PROBLEM TO SOLVE: Using the data that follows, state the number of lines holding the word "agent", and give no other output.

RECORDS FOR THIS EXERCISE:
--*--

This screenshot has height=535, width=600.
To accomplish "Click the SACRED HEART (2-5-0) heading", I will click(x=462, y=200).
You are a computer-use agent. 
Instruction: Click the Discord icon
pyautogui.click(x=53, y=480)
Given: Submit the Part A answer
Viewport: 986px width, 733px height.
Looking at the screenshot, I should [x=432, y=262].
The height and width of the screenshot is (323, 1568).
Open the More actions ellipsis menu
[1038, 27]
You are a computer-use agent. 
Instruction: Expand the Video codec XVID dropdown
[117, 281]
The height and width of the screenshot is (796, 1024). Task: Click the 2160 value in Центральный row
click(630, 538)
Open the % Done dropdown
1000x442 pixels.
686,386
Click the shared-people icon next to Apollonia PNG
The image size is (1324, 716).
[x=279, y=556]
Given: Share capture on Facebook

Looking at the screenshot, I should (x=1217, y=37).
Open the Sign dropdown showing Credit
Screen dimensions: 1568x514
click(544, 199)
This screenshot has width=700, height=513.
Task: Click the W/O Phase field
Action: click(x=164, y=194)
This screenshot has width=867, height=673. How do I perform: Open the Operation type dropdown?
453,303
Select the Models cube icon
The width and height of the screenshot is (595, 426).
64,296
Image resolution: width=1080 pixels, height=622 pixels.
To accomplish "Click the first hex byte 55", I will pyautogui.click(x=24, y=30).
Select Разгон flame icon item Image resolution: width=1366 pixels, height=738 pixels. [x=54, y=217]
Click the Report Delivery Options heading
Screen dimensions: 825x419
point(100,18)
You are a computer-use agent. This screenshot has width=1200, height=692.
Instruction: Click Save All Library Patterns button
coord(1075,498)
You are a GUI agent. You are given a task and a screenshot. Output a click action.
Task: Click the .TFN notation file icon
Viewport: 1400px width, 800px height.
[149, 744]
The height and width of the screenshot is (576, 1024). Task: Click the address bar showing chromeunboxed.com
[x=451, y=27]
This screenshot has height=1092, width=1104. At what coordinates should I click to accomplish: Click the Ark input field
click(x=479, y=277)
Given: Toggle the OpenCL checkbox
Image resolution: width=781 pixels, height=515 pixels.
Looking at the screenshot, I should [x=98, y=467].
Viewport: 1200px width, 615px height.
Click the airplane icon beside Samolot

--*--

RESPONSE: 4